Kering in the Age of LVMH

Under François-Henri Pinault, the son of the founder, Kering aligned itself with more modern, and resolutely more American ideas, emphasizing transparency and clarity of vision.
Under François-Henri Pinault, the son of the founder, Kering aligned itself with more modern, and resolutely more American ideas, emphasizing transparency and clarity of vision. Photo: Eric Piermont/AFP
Lauren Sherman
July 10, 2023

As omnipresent as LVMH felt at the men’s shows in Paris a few weeks ago, Kering’s absence from the discourse was nearly as noticeable. Some of that was by design. Two of Kering’s biggest brands, Gucci and Bottega Veneta, typically show in Milan during the women’s season. Saint Laurent opted to stage an off-calendar show in Berlin more than a week before Paris got going. By the end of the couture shows, of course, Kering was once again top of mind, not only thanks to Balenciaga’s formidable showing, but also Guram Gvasalia’s strange and revealing interview in the New York Times, in which he inadvertently positioned his brother Demna, Balenciaga’s designer, at the center of the conversation. 

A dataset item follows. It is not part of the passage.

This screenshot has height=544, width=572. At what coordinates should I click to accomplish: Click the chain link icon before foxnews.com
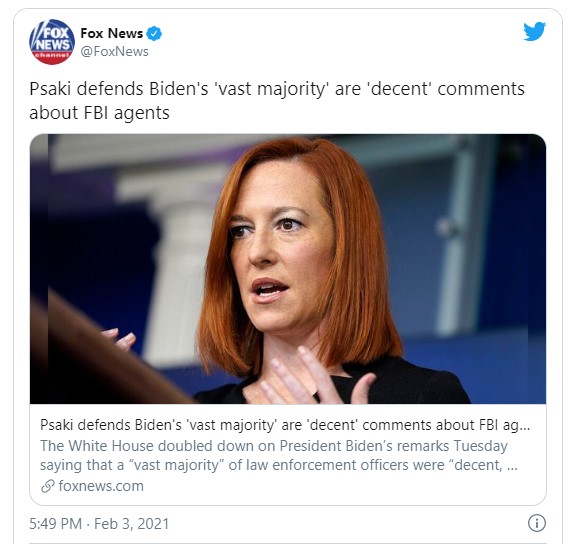coord(48,486)
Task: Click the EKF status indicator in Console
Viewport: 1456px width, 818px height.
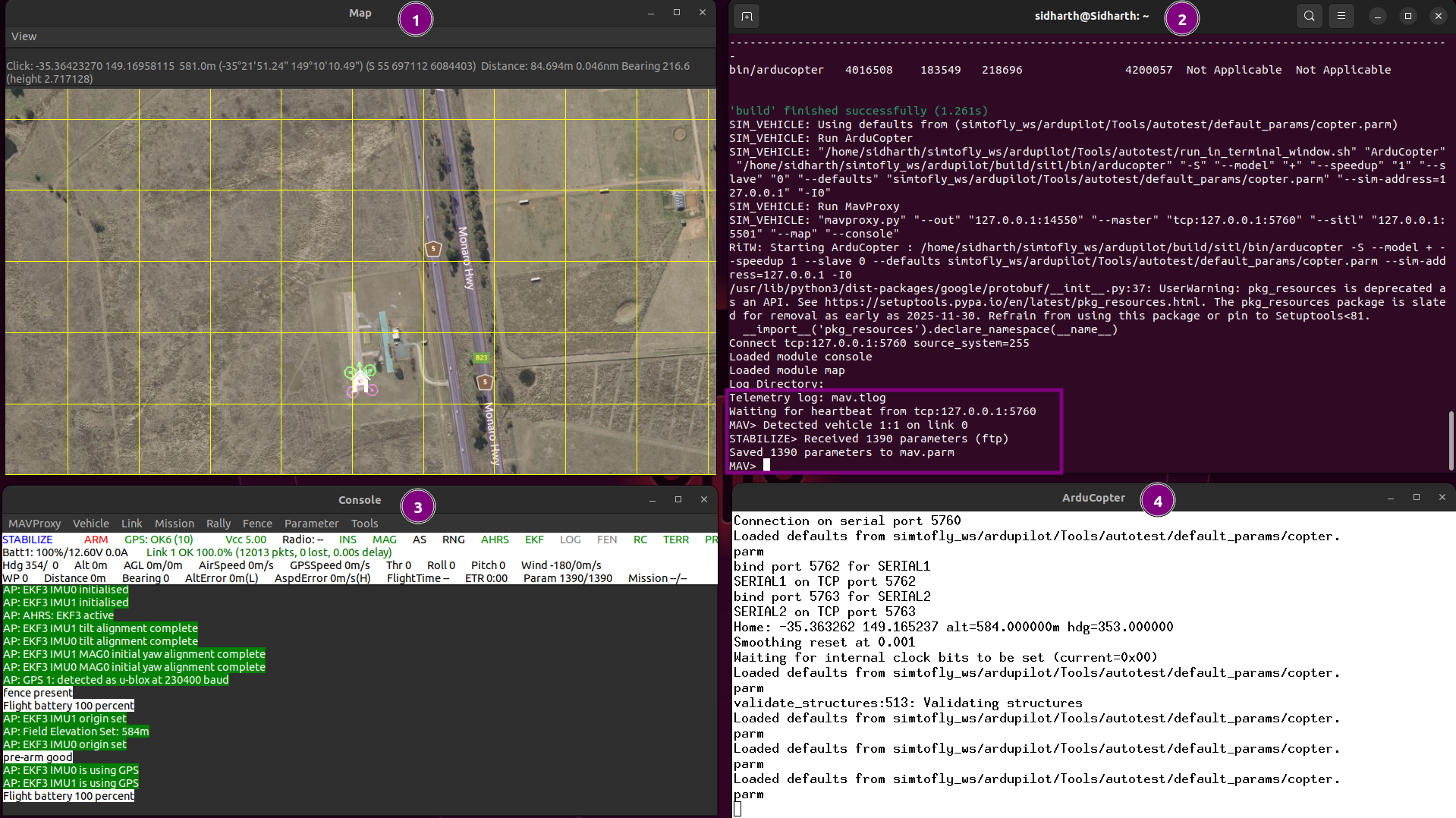Action: (534, 540)
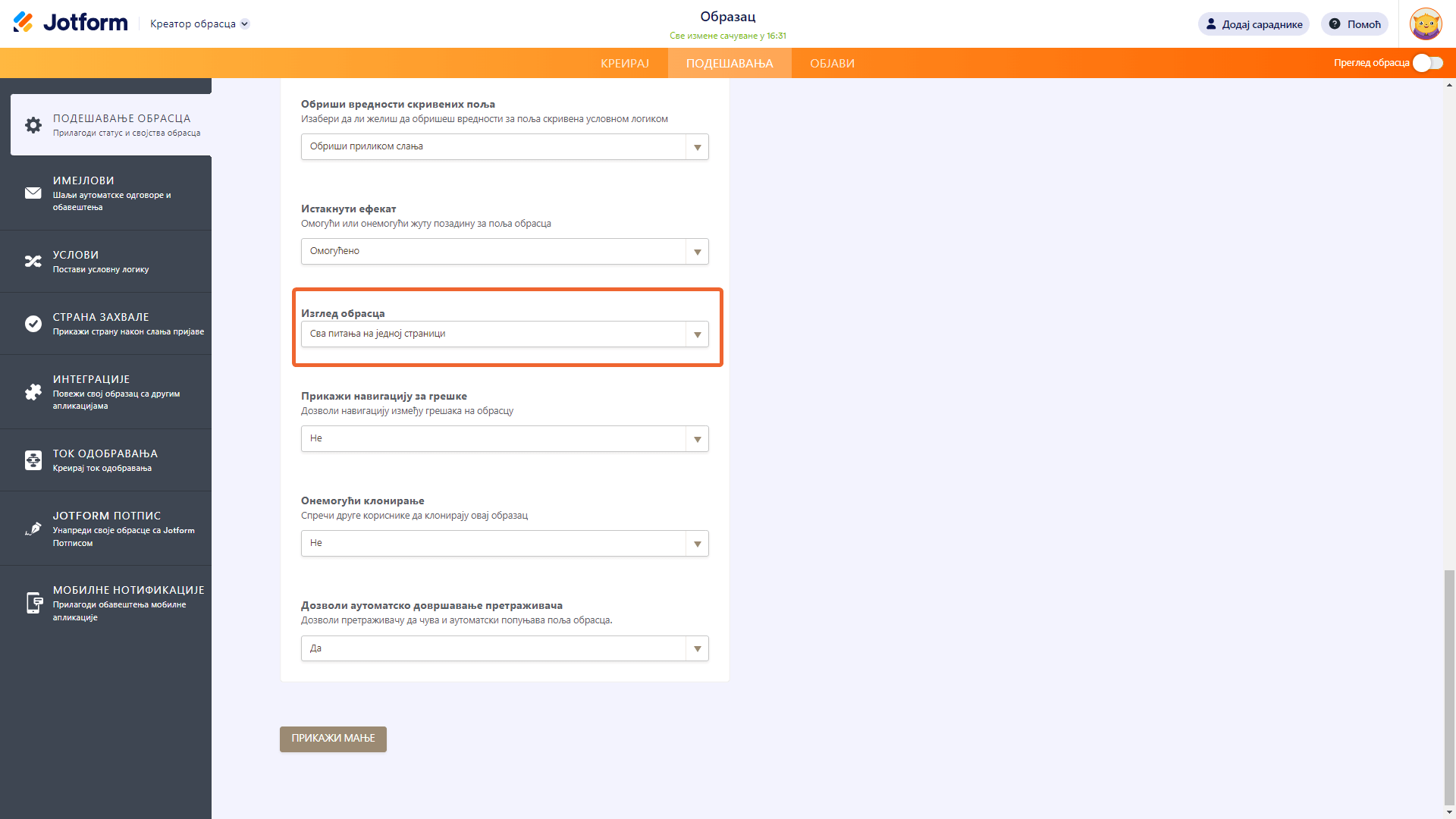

But there’s no doubt that Kering has been lying a bit lower when it comes to communication. For years, it was quite the opposite. In fact, it’s been exactly 10 years since the company changed its name to Kering from PPR (Pinault-Printemps-Redoute) as it morphed from a retail conglomerate (founded in 1993 by François Pinault, a former wood trader turned corporate raider turned brand manager) into a pure luxury play. The “Ker” in Kering—yes, it’s pronounced “caring”—is a nod to Pinault’s family origins in Brittany, where that word means “home.”